## start Input data

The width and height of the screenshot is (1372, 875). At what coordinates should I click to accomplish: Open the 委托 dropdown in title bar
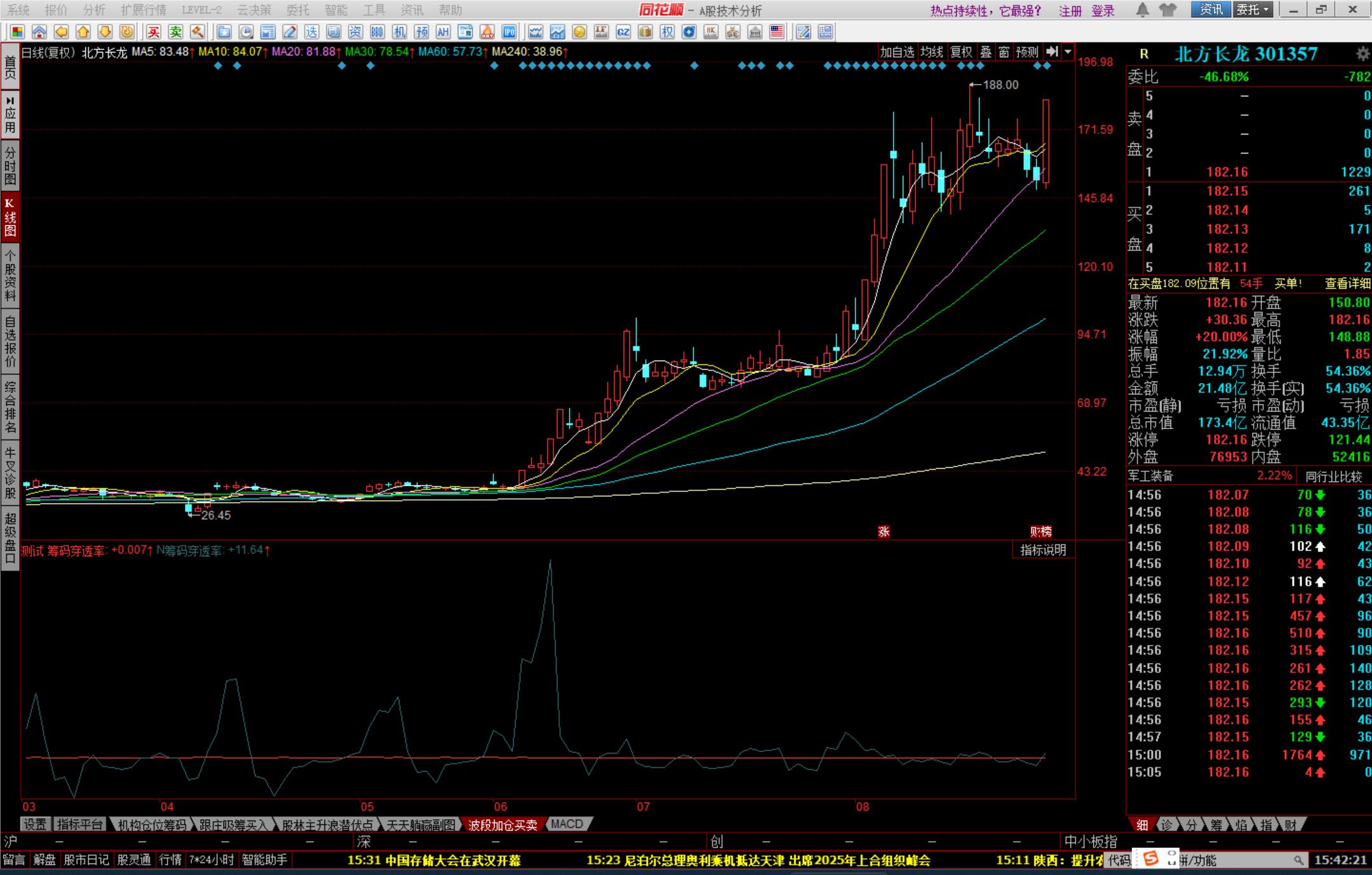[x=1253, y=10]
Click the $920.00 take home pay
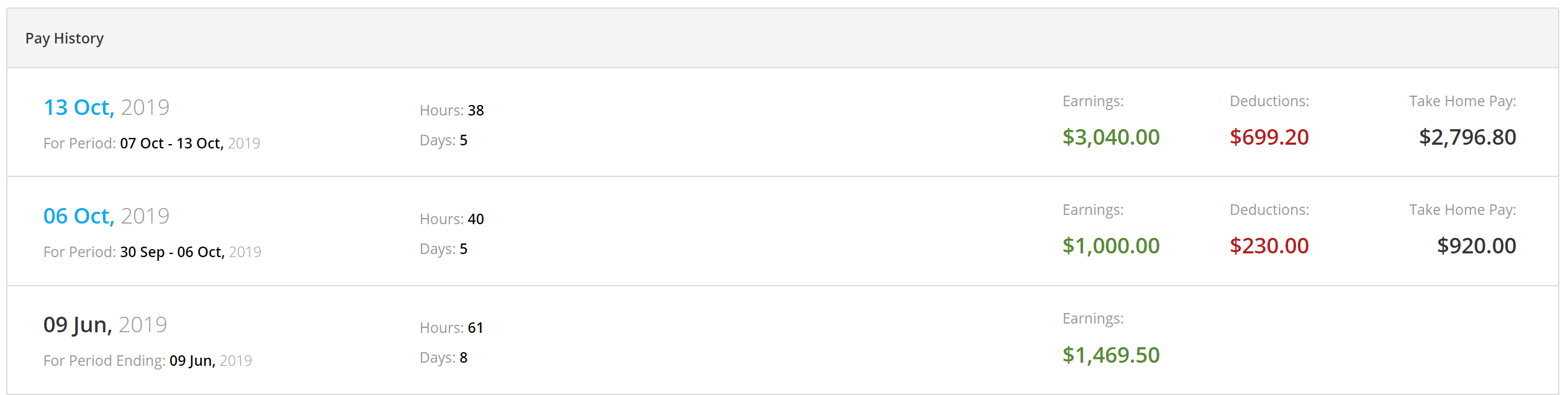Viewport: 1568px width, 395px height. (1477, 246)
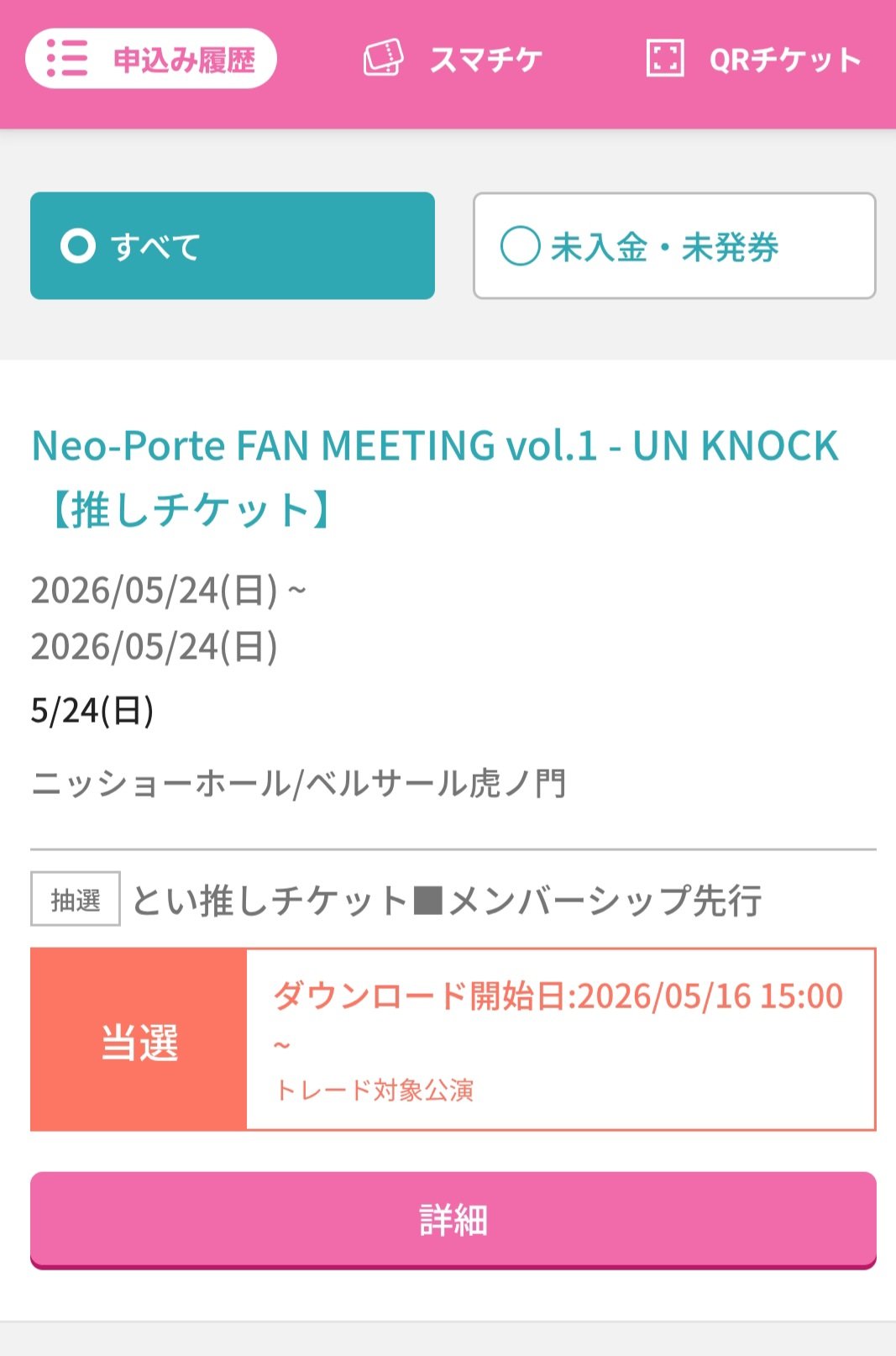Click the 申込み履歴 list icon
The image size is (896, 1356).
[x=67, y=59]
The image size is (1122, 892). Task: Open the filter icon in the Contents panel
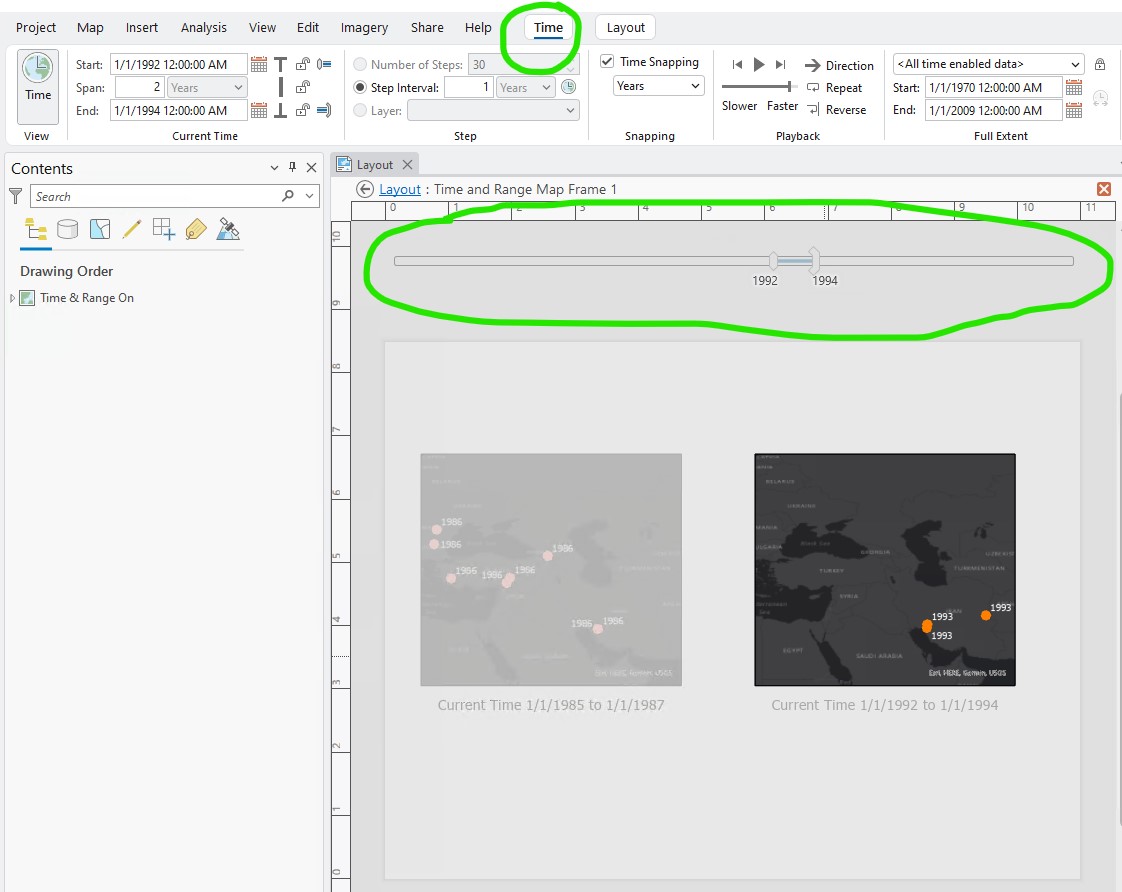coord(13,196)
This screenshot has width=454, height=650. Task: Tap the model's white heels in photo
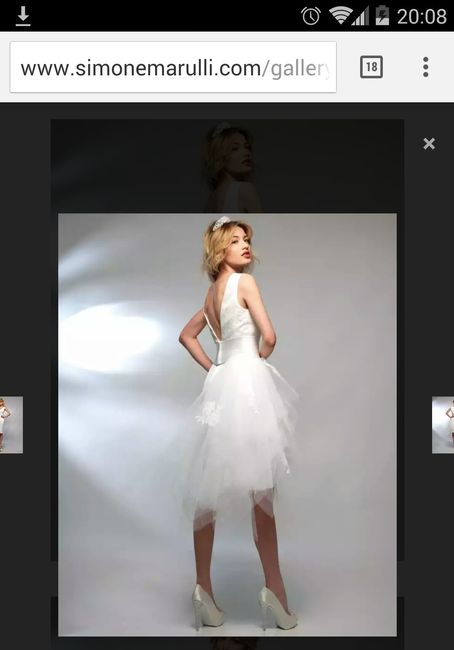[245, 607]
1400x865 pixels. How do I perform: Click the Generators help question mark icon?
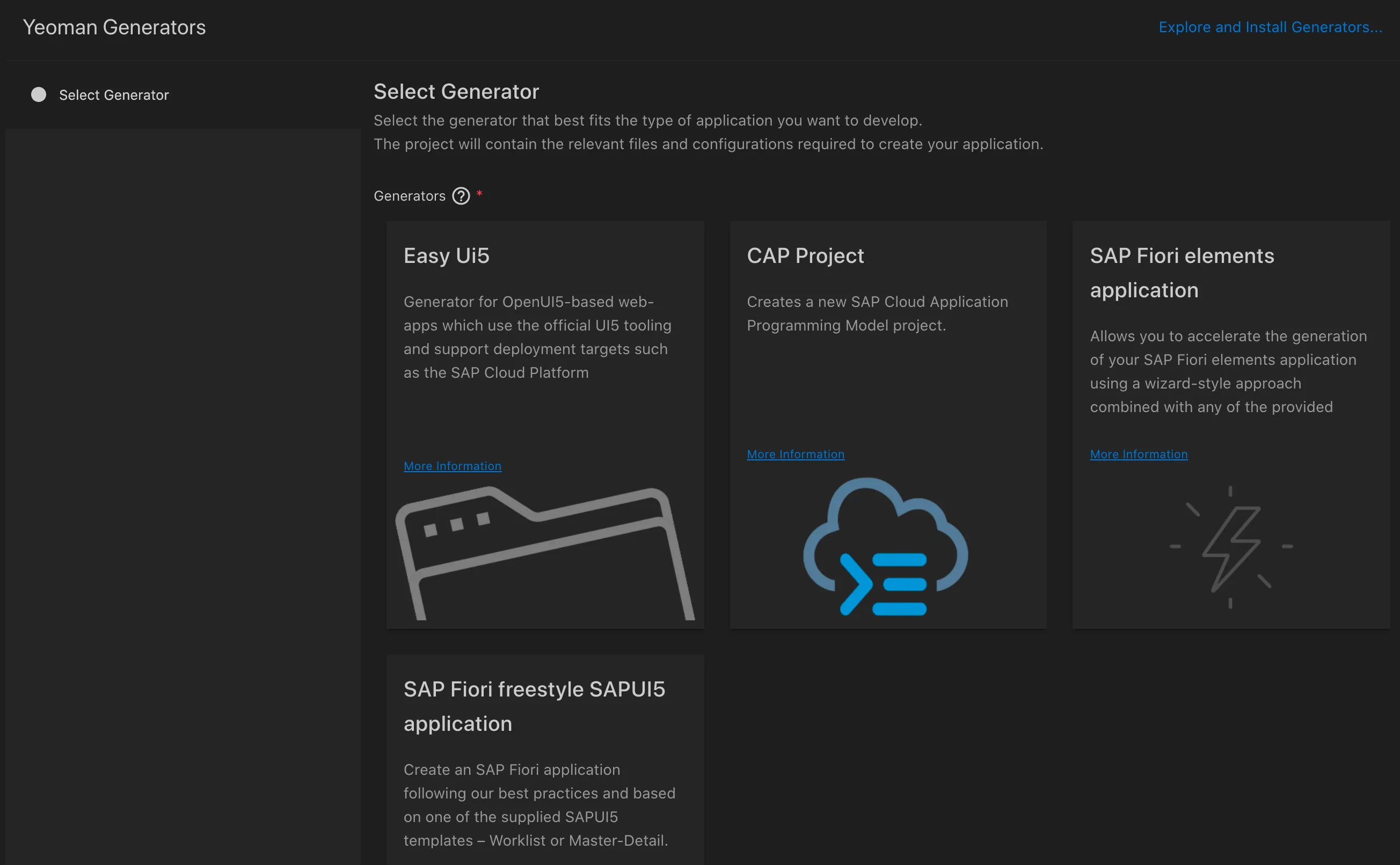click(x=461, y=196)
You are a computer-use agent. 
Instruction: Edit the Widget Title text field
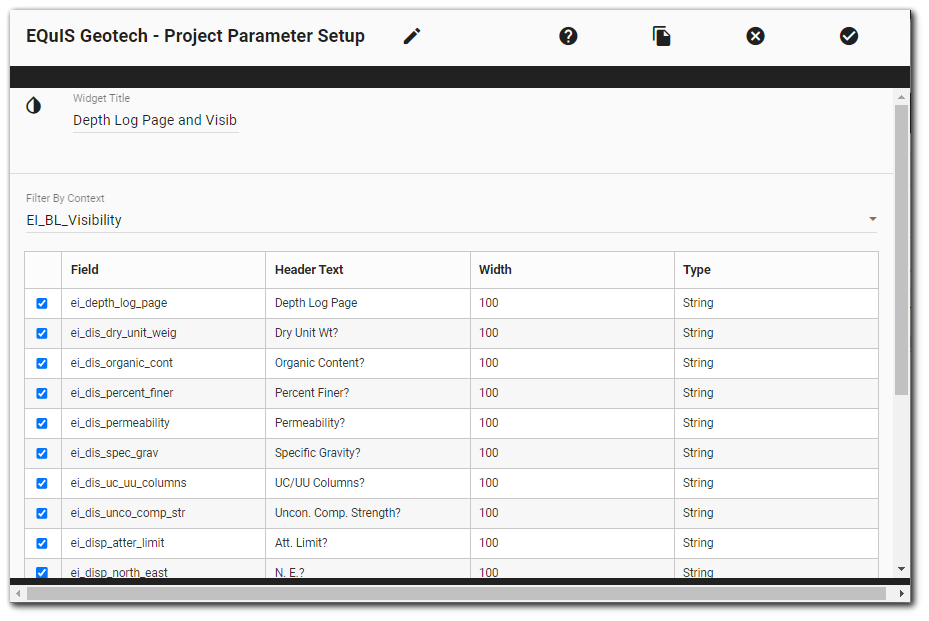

## end Input data

▶ _Exercise description_:
List the lines from the one containing "1400x865 pixels. How" through the end of the records as a numbered list. Skip blank lines and leave out the pictures.

▶ _Response below_:
1. 1400x865 pixels. How do I perform: Click the Generators help question mark icon?
2. click(x=461, y=196)
3. You are a computer-use agent. 
4. Instruction: Edit the Widget Title text field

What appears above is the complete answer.